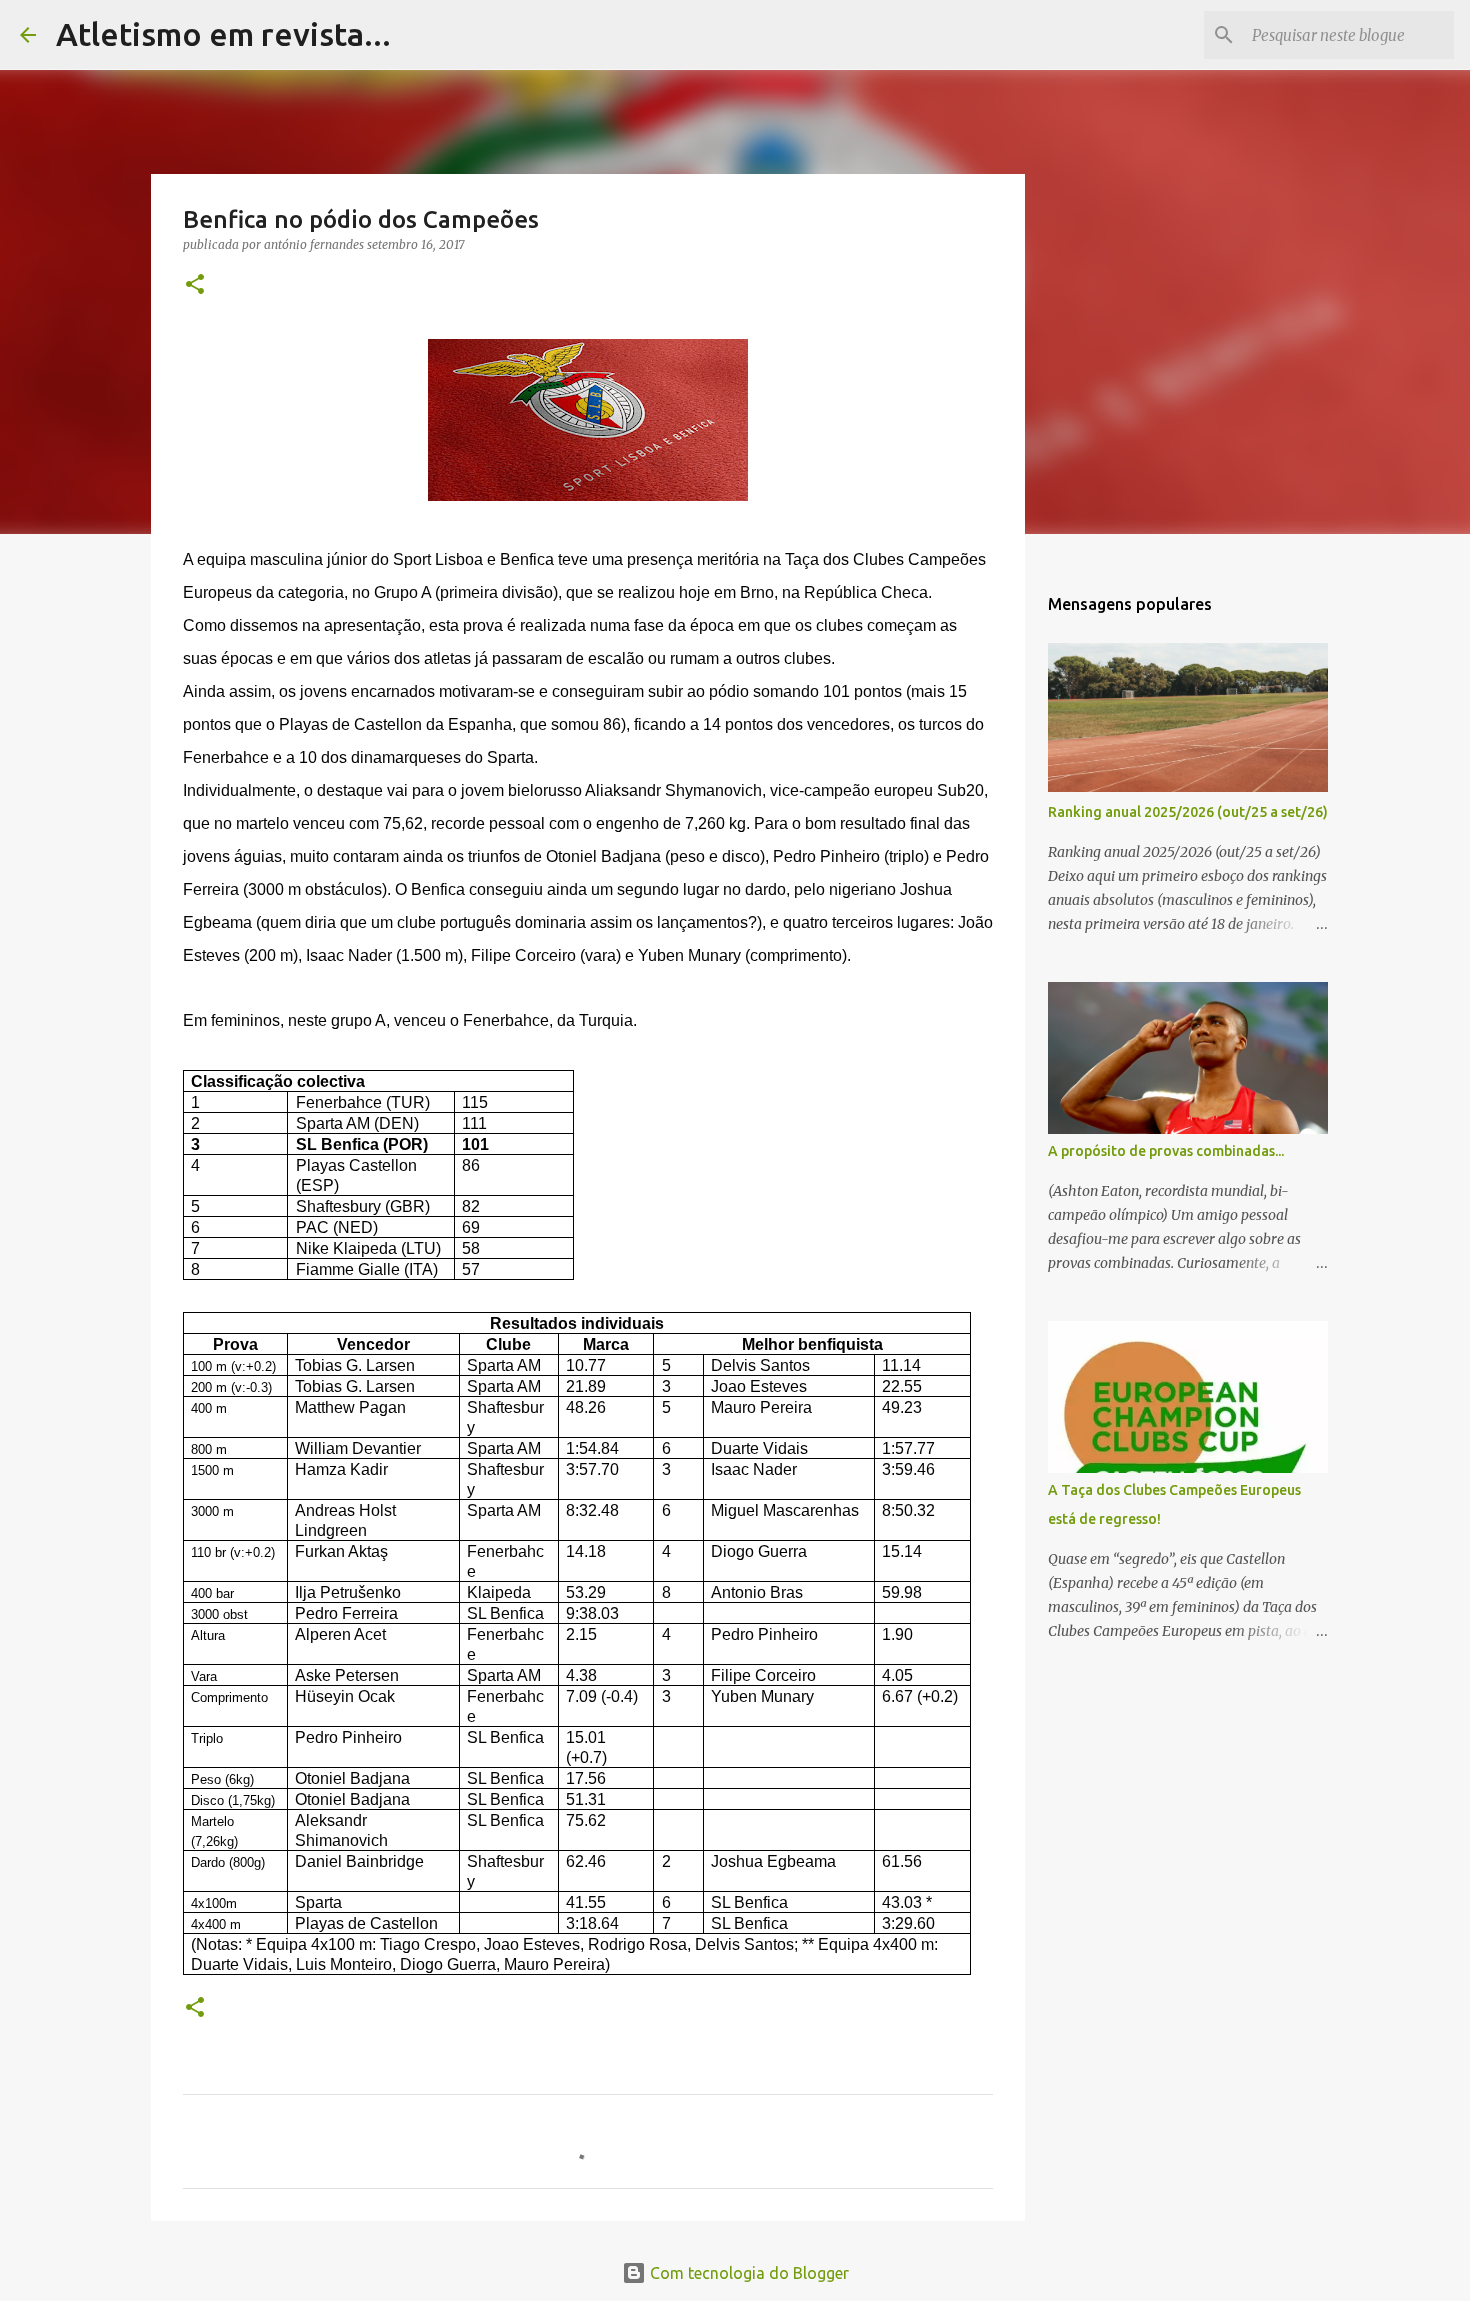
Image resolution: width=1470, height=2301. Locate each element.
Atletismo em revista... (223, 34)
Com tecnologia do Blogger (747, 2273)
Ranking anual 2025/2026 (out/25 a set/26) (1188, 812)
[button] (195, 285)
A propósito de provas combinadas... (1166, 1151)
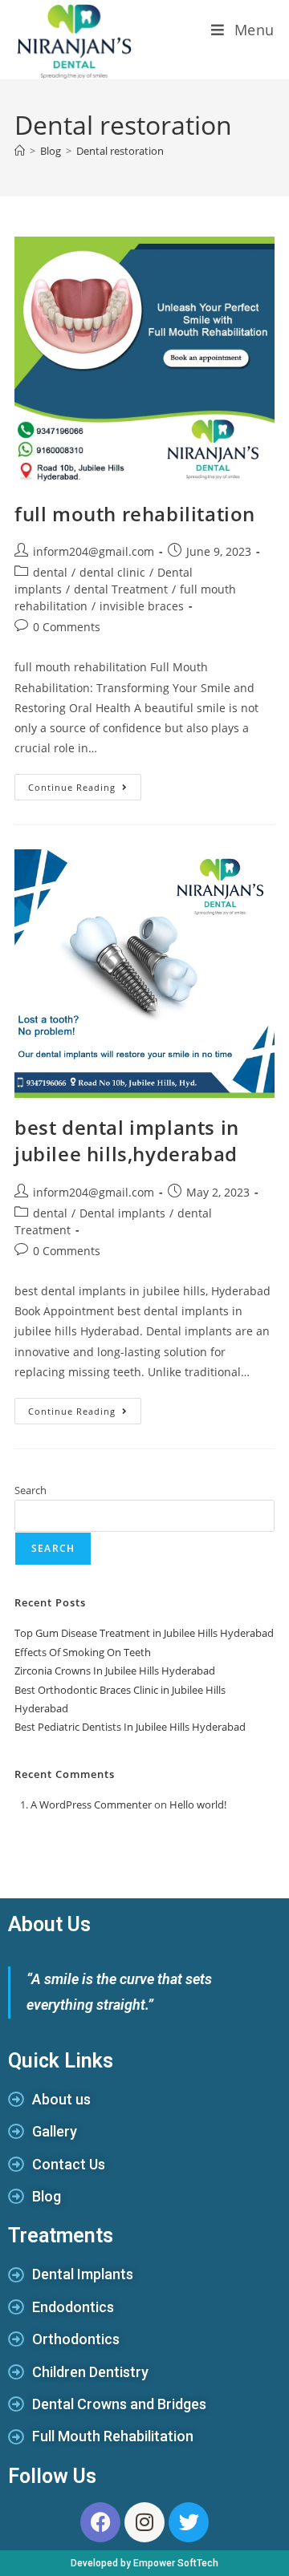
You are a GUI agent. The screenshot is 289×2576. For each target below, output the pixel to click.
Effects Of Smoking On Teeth (82, 1652)
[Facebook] (100, 2522)
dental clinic (112, 572)
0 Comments (66, 626)
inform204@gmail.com (93, 551)
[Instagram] (144, 2522)
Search (30, 1490)
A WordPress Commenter (91, 1804)
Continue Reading (84, 783)
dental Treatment (121, 589)
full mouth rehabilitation (134, 513)
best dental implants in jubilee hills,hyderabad (126, 1141)
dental (50, 572)
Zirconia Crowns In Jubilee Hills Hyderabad (114, 1670)
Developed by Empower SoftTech (144, 2563)
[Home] (19, 151)
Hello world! (197, 1804)
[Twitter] (189, 2522)
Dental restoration (120, 151)
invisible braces (142, 606)
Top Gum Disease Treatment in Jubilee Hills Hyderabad (144, 1633)
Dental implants (122, 1213)
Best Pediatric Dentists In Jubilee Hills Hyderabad (130, 1726)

__________________________________________________

== WHAT IS BEING ASKED ==
Say, as a single number and nothing more, how many lines of the entries contain the word "each".

== ANSWER FOR THE TASK ==
2